What I do worry about is losing the stage III lung cancer patients (our bread and butter) to this whole neoadjuvant chemo/immuno situation but they never get to surgery or have bad functional outcomes...

Surgeons like that rely on the age old power differential that exists in tumor board to push cases through and keep their volume high.
 
Urology having a stellar job market thanks to being on the correct extreme of this graph... Unless you're in a group looking for a urologist to help with call coverage

Urology job market is crazy good. There are some "desirable" markets where existing groups cant even hire new docs because their reimbursement isnt high enough to pay what a new doc can get elsewhere these days.
 
Urology job market is crazy good. There are some "desirable" markets where existing groups cant even hire new docs because their reimbursement isnt high enough to pay what a new doc can get elsewhere these days.
The locums GU pay I've seen weekly in the Midwest is downright insane for any specialty
 
Somewhat surprised this graph hasn't garnered more attention. Or attacks/dissembling.
It really speaks to sdn posters being characterized as marginal discontents when actually the real outlier and deviants are the programs. They have been totally out of control compared to other specialties.
We saw the same hypocrisy with prices/utilization when Astro academics complained about excesses imrt in the community.
 
This graph should be pinned at the top of the forum. It really explains everything. And every single time a chair claims that job market concerns are B.S. simply point to this and ask how there can be no concern.
Should definitely be sent to that dean who was the recipient of the scarop letter.
 
SDN: There are too many Rad Oncs, we need to cut down on training slots

Rad Onc Chairs: Ee Nay Chuck!

View attachment 355703
I didn't expect to come to SDN and get a wave of nostalgia, thinking about watching Cartoon Network in the early 90s when it first came on the air...
 
It's not just the increase in radonc spots. It's that any additional medonc or urologist or general surgeon is actually a huge asset to the community. I am concerned about my community hospital because the only specialty that it is easy to recruit is radiation oncology. I have to make due with unprofessional physicians in other specialties or exorbitant wait times. Medonc applicants know that they are holding all the cards and don't even pretend to play the traditional interview game. They want an offer that they can play against 5 other offers. The quality of medonc locums is ridiculous, and it is to the point that locums agencies are coming to hospitals with very specific demands regarding their docs.

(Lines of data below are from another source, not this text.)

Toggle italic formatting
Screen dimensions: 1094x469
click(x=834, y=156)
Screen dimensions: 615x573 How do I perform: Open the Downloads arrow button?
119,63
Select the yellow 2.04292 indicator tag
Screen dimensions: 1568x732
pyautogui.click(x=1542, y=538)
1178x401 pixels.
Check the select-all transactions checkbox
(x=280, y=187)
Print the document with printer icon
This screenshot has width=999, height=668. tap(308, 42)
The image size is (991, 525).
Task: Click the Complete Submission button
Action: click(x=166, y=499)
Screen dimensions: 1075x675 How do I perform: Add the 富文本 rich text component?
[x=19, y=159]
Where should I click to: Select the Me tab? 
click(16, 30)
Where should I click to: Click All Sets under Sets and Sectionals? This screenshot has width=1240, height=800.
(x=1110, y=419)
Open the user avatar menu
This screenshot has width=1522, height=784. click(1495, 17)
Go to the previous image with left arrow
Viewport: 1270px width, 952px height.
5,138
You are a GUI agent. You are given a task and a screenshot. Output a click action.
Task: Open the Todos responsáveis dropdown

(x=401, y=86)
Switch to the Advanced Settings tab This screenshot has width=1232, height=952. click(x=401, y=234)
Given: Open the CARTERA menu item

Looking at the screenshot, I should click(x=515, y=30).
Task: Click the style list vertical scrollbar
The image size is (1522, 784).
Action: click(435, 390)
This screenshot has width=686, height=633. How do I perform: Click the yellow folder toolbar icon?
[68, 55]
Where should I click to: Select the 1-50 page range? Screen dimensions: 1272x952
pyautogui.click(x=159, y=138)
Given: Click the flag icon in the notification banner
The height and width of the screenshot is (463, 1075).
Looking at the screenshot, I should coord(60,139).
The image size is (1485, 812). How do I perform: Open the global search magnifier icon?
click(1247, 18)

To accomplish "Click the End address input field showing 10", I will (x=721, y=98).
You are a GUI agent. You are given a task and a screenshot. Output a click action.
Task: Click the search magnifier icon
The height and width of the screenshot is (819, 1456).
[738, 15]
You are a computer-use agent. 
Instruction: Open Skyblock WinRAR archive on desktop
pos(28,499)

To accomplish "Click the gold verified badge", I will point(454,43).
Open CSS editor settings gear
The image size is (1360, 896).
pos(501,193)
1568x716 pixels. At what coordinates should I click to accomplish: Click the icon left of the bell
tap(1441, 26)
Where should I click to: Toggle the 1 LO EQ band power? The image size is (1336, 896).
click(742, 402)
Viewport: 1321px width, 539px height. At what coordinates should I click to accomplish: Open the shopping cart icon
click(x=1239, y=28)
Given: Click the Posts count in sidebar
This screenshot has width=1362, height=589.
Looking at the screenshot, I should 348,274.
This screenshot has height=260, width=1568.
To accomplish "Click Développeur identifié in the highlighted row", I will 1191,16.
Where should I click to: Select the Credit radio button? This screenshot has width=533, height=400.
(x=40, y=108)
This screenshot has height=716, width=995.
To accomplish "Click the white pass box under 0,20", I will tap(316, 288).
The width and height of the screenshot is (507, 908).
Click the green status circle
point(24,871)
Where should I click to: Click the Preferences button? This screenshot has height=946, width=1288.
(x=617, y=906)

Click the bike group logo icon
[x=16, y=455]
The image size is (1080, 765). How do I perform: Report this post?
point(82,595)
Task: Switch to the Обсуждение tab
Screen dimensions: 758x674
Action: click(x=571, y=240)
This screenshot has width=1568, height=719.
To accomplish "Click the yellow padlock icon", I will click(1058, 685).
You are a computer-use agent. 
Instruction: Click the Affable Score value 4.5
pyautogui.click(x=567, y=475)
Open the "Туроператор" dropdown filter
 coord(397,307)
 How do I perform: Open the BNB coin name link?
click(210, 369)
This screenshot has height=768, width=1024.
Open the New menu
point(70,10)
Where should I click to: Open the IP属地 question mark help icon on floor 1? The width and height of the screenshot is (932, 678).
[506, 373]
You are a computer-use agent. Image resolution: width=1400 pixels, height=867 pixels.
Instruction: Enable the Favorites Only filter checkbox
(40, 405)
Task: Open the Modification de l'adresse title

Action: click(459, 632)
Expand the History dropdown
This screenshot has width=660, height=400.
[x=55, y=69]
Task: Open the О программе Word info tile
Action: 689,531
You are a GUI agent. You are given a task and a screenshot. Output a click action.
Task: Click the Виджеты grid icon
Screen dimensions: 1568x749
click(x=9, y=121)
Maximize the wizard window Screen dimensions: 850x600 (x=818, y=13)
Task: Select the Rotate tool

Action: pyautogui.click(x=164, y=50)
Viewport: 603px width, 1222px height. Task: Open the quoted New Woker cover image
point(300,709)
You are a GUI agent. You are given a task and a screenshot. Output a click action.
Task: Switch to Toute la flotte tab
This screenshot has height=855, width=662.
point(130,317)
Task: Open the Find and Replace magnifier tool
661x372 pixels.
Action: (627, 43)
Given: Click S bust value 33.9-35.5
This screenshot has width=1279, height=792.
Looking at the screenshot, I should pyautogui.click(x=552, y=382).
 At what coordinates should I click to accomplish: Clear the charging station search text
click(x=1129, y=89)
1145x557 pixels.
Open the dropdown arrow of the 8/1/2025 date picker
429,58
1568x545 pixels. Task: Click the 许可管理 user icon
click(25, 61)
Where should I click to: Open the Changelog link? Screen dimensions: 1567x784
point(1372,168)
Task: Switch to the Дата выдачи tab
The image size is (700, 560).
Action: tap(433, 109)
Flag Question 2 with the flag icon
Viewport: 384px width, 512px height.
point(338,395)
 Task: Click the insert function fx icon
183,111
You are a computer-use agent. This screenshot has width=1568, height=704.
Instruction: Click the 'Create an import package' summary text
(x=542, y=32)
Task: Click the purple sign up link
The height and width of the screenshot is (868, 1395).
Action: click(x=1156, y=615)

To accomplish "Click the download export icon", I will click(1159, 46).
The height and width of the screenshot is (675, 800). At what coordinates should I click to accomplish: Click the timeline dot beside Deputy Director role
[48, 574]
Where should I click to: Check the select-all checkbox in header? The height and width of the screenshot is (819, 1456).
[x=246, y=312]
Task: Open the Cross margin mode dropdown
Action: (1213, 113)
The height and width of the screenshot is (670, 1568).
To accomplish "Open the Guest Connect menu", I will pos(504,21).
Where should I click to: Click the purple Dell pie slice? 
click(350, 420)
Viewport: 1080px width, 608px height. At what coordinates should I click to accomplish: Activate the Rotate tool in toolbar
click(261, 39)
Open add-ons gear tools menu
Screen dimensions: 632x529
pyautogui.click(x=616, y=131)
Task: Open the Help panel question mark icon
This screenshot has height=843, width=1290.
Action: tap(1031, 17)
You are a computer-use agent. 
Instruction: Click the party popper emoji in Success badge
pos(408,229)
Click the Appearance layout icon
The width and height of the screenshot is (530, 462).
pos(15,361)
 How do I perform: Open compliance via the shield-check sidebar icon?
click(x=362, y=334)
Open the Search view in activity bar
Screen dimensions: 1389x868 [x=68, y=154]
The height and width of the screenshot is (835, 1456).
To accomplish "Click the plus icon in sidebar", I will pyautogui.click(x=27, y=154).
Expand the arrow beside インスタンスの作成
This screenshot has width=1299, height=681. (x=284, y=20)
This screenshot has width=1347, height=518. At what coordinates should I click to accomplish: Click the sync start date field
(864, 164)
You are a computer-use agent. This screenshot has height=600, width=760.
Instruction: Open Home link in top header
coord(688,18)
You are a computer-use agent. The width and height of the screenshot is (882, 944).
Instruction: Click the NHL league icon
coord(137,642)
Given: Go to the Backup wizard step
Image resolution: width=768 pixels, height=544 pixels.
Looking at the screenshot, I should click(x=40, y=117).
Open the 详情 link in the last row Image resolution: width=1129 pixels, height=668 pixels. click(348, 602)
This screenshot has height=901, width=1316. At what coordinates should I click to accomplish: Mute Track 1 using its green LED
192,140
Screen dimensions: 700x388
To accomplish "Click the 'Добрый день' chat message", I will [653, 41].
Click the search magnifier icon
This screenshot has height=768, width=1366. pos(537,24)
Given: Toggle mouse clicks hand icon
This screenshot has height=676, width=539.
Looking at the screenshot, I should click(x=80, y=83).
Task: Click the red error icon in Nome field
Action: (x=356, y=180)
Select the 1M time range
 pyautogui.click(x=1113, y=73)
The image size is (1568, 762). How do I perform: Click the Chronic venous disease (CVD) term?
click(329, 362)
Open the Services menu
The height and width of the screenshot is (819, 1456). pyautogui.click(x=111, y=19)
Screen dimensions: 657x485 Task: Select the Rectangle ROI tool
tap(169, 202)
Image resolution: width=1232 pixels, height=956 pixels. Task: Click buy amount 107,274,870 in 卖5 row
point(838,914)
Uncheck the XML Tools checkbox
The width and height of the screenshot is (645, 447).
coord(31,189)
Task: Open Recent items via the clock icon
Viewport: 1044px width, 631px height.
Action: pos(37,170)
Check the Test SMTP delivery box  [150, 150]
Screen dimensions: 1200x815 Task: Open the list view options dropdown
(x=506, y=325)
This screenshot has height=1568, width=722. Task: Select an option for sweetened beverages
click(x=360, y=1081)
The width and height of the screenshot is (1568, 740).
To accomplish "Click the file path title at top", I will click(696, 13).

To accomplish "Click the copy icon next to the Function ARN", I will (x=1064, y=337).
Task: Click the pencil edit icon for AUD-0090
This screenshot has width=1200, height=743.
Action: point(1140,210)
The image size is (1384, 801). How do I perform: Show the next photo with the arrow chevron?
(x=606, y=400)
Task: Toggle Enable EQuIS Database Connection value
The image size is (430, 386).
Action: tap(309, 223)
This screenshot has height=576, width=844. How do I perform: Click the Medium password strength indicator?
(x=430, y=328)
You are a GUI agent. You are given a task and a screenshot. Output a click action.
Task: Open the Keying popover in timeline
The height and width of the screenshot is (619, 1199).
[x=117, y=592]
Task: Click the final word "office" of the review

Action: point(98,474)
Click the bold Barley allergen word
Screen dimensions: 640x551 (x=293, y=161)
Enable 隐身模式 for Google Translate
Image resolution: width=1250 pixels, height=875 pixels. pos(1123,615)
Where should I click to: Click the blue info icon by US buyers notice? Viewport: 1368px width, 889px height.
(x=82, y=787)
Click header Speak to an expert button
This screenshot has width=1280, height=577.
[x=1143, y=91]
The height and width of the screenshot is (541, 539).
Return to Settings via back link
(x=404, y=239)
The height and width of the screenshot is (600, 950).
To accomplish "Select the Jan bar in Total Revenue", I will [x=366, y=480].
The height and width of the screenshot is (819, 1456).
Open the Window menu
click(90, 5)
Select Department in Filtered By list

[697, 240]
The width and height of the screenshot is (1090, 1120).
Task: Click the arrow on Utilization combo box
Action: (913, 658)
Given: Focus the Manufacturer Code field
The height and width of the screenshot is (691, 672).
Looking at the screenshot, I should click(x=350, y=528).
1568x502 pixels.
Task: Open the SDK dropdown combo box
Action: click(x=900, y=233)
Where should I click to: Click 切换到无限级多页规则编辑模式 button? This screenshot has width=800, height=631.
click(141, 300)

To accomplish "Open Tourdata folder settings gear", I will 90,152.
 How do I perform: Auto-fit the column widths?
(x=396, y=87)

If you could magically turn 400 radoncs into medoncs tomorrow, it would much better meet the societal oncology needs in the US.

I am frankly worried about the meeting basic community needs in general surgery over the next 20 years.
 
It's not just the increase in radonc spots. It's that any additional medonc or urologist or general surgeon is actually a huge asset to the community. I am concerned about my community hospital because the only specialty that it is easy to recruit is radiation oncology. I have to make due with unprofessional physicians in other specialties or exorbitant wait times. Medonc applicants know that they are holding all the cards and don't even pretend to play the traditional interview game. They want an offer that they can play against 5 other offers. The quality of medonc locums is ridiculous, and it is to the point that locums agencies are coming to hospitals with very specific demands regarding their docs.

If you could magically turn 400 radoncs into medoncs tomorrow, it would much better meet the societal oncology needs in the US.

I am frankly worried about the meeting basic community needs in general surgery over the next 20 years.

No need to worry. Sally Surgeon DNP PhD with her 18 month nursing residency, simulator training, and 100 hours of online course work will be repairing your hernia today. There’s an actual surgeon around here somewhere to tap if there’s a problem though…you know collaborative practice and all.
 
I’ve been posting about this for like 5 plus years. We are obviously a gutter speciality now. Great, KO says he knows someone that got two job maybe three offers.
Watching Twitter yesterday:

I suspect there will be a significant uptick in non-anonymous discussion focused on "SDN misanthrope" topics like oversupply.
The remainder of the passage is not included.